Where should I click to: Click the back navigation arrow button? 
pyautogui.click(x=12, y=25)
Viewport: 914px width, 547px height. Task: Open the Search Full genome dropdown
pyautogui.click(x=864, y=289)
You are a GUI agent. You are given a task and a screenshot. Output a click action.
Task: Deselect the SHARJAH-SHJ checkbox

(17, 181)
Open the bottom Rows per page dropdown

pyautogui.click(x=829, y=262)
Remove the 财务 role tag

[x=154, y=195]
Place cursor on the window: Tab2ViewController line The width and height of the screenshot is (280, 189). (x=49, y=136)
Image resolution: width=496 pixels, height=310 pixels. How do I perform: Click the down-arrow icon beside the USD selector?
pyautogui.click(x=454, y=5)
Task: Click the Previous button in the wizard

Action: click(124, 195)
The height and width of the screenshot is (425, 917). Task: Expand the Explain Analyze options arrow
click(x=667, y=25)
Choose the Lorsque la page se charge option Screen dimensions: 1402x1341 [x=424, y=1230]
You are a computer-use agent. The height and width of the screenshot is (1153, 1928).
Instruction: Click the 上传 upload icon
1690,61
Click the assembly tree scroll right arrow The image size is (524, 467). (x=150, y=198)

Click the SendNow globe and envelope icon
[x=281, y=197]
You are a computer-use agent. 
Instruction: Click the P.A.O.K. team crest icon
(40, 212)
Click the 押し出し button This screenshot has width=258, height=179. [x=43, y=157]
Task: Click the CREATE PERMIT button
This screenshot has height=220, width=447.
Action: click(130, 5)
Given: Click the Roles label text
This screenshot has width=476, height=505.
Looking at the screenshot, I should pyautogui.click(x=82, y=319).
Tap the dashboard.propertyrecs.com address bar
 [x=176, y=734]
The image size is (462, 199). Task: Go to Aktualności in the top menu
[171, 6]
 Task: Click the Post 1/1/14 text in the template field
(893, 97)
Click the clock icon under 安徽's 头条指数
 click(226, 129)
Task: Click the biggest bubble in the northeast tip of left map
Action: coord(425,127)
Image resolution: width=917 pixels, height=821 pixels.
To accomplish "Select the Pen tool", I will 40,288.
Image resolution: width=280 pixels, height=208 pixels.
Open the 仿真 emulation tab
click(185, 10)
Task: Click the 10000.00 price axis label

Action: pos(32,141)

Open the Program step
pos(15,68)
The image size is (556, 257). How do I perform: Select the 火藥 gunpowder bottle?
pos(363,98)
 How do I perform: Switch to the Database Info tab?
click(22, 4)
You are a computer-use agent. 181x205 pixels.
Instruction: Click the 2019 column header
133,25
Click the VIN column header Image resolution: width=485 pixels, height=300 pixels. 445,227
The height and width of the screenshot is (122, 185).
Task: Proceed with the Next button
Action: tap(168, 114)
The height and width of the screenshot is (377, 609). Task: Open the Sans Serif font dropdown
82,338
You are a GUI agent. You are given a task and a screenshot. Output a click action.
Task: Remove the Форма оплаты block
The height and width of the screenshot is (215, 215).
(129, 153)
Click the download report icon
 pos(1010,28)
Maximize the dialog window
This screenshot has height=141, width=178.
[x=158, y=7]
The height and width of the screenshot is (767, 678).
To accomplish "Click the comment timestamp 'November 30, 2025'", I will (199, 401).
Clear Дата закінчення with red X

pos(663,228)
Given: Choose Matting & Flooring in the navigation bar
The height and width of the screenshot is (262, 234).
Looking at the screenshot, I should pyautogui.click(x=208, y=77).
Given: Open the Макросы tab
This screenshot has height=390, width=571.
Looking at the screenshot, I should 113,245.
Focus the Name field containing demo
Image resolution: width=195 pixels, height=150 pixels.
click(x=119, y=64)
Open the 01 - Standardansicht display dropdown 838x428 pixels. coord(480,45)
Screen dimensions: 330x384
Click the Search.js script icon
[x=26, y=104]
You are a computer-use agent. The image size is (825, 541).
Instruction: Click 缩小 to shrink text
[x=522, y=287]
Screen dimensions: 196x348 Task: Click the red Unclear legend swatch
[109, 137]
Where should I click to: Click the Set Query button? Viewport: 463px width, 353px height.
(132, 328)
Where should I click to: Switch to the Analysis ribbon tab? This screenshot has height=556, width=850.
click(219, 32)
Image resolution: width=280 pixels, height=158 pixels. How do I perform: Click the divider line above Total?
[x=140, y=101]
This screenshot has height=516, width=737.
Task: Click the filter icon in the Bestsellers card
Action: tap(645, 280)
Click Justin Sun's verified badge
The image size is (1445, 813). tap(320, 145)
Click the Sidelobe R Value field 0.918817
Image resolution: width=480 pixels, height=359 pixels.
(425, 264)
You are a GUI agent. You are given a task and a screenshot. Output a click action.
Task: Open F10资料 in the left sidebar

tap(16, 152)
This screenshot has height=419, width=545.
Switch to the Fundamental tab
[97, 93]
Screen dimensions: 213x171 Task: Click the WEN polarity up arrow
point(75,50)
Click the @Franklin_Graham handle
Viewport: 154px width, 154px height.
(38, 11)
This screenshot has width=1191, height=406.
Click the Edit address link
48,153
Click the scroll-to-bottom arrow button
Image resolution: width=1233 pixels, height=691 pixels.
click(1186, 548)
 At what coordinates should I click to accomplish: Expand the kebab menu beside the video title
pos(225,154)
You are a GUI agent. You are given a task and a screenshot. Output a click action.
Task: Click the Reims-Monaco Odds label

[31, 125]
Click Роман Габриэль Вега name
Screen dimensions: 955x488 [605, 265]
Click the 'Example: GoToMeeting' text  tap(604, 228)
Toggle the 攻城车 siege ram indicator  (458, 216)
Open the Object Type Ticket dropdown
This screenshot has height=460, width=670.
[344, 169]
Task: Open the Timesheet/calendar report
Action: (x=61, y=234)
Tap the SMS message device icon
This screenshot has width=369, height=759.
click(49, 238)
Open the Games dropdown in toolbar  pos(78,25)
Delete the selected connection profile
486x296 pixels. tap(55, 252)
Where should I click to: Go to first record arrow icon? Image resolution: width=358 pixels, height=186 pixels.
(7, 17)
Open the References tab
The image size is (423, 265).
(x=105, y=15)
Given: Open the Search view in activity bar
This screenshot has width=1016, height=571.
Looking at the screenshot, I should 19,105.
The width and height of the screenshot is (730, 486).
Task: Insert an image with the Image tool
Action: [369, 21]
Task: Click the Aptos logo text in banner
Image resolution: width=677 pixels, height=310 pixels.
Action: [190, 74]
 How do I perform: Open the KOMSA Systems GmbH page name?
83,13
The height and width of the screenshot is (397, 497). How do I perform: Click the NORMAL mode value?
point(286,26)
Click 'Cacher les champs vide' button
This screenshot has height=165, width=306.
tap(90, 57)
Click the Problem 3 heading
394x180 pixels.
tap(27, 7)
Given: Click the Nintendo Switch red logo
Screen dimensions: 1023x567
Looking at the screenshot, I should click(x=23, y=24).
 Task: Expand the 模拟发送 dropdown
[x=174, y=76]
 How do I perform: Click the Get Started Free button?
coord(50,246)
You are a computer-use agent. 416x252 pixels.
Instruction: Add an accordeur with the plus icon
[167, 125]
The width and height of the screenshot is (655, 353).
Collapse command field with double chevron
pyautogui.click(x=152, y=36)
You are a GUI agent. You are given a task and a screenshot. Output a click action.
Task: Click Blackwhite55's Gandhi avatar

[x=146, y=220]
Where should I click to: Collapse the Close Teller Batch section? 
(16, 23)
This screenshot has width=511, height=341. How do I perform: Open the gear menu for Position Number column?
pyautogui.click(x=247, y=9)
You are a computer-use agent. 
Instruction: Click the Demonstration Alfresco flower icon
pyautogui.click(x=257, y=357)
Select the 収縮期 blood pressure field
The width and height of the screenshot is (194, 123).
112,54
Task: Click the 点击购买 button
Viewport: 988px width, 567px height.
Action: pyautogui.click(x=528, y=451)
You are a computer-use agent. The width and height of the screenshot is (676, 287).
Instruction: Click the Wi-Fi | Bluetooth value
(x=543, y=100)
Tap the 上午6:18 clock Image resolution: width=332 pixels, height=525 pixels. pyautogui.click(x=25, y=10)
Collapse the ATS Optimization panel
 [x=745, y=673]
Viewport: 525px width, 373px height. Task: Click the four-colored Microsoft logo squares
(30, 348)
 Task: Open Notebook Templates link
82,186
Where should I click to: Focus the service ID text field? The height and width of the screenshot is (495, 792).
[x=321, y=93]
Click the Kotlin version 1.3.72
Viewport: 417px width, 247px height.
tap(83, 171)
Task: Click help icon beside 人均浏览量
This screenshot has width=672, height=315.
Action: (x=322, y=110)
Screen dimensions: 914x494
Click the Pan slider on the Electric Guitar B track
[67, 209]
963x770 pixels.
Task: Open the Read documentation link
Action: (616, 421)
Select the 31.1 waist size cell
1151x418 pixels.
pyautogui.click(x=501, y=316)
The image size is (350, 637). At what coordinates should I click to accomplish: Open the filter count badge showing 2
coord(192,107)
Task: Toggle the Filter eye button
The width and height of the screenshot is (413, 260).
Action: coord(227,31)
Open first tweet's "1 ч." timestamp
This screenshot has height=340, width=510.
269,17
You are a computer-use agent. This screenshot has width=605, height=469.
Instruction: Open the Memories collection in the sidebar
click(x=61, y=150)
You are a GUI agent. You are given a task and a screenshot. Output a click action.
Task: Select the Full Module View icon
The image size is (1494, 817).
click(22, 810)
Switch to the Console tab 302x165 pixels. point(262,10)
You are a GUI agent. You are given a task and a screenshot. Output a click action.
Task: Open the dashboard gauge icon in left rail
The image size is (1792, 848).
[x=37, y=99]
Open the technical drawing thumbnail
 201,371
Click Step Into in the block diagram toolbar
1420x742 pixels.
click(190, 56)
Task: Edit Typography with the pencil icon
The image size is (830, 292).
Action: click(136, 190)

######

TASK PROMPT: Only a number should be given in reply: how many lines in the entries above hold "Toggle".

SOLUTION: 2